By John Mitchell
After being on several planes for 18+ hours, I finally landed in the Hashemite Kingdom of Jordan (اَلمَمْلَكَة اَلأُرْدُنِيَّة اَلهَاشِمِيَّة), in their capital of Amman, around 4 a.m. Sunday. Because it was so early, I didn’t really get the glamorous entrance I was hoping for where I would be flooded with Ahlan wa Sahlan, Marhaba or other forms of the word “welcome/hello.” It was probably better that way because I was exhausted! After getting my luggage from the slow conveyor belt, I headed to my first destination, the Landmark Hotel, where the people in my program and I would stay temporarily until we move to our homestays or apartments.

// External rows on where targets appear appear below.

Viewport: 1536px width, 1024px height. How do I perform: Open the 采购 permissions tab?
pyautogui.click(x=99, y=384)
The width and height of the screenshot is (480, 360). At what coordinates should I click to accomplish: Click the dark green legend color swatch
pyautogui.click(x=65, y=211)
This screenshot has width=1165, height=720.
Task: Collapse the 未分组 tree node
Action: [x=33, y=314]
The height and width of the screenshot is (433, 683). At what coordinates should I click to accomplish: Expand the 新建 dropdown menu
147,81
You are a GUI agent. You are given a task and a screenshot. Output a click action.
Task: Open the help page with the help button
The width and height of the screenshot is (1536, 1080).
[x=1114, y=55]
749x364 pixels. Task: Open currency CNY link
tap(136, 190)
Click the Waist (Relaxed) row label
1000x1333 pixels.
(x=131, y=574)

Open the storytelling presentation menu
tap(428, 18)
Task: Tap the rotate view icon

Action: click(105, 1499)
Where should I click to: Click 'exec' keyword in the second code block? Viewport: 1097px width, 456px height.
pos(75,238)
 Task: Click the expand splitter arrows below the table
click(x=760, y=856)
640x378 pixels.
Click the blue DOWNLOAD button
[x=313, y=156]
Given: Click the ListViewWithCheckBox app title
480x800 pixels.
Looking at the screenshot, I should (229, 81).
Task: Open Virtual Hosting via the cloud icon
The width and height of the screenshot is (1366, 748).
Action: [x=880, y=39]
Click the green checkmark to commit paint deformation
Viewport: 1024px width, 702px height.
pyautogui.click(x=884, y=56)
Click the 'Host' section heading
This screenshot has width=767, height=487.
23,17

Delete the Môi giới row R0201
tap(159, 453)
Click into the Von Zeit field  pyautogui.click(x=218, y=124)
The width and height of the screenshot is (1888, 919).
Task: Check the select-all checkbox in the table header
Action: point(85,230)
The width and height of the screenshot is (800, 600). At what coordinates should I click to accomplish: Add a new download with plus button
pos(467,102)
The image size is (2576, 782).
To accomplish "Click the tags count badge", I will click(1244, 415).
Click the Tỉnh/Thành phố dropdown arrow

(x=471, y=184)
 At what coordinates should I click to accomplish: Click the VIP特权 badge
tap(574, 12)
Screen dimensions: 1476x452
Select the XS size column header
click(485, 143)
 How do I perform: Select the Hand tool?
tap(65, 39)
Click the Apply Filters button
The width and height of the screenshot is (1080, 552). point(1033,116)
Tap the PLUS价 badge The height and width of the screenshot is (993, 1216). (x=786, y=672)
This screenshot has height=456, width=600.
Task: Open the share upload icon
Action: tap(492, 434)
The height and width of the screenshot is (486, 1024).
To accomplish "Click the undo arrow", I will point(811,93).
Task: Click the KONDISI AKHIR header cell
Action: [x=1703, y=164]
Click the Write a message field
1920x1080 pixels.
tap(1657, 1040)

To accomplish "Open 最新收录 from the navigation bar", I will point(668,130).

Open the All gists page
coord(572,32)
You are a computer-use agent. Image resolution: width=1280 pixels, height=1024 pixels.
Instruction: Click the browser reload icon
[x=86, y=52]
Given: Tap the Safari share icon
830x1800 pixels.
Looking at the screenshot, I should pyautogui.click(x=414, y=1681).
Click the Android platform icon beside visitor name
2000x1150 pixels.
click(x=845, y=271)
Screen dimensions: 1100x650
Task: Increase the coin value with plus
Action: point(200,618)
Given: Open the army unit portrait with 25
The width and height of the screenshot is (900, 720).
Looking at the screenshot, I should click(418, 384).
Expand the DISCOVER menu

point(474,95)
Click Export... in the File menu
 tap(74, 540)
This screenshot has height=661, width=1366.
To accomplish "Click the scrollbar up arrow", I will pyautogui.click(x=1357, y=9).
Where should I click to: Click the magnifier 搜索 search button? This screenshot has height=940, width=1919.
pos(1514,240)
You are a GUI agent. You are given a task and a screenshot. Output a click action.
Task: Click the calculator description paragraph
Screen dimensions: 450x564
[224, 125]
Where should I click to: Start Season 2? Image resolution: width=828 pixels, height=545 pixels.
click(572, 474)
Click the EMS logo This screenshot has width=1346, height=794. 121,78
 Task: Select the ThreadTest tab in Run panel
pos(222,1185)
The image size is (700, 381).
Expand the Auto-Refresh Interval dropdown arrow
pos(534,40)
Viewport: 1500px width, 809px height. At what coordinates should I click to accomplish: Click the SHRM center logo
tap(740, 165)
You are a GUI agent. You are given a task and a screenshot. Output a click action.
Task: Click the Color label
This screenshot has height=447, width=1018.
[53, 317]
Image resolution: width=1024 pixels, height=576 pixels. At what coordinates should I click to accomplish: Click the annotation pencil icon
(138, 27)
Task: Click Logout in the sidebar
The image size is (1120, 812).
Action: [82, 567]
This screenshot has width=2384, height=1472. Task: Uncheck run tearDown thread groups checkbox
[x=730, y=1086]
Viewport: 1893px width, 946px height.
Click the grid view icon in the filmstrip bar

On Monday, we headed off to explore the city of Amman. One of my first stops was the Royal Automobile Museum. This was a museum devoted to the former King Hussein’s car collection an, boy, did he have one. The museum had every car you could ask for. King Hussein had great taste! I, of course, marveled at the light Blue Aston Martin (being a James Bond fanatic does that to you).
Our next stop was the Roman Citadel and Theatre. This was such a picturesque area. The Roman Theatre felt like I had just walked into the scene in “Gladiator” where Maximus looks around to the silent Romans screaming, “Are you not entertained!?” This theater was huge and the steps to go up were so steep, one could fall to their death. I made it to the top, but it was a traumatic experience trying to get down. The Roman Citadel rises above the city of Amman, overlooking the ancient city. I found it fascinating when our guide said that, just like Rome, Amman was built on seven hills. Due to expansion and laws on how tall buildings can be, Amman now covers more than 23 hills. You really felt like the king of the world gazing across the city at the Roman Citadel.
For food, we headed to a popular place in downtown Amman called Jafra. When we got there, several Arabic dishes such as kebab, hummus, and various salads and pita lay spread across the table for us. For those who don’t know, I kind of like to eat a lot, so I had a blast. Also, like many cafes around Amman, the smell of argeela (hookah in the U.S.) fills the air. It is a favorite past time here.
The next day, I moved in with my homestay family. The family, a lovely nuclear family, does not speak much English, which is good because it forces me to use the Arabic I know and improve on it. So, although sometimes it is difficult to get my point across, in the long-term, I’ll be very thankful. They have two little kids named Rami (6 years old) and Lara (9 years old). They treat me like an older brother, which is good sometimes and bad when I’m trying to study, etc. The family has taken me in as their own, so I have to visit family and travel with them, but they also give me the freedom I need to do my own thing. My house mom, Rania, keeps the food coming non-stop. A few days ago, she asked me if I was hungry and I said I wasn’t… well the next minute, she came from the kitchen with three huge burgers all for me and said eat! So if I get fat here, you all know why. Also, every 30 minutes she asks if I’d like shiae (tea) or qahawa (coffee), and won’t let me help out with anything. It’s definitely different.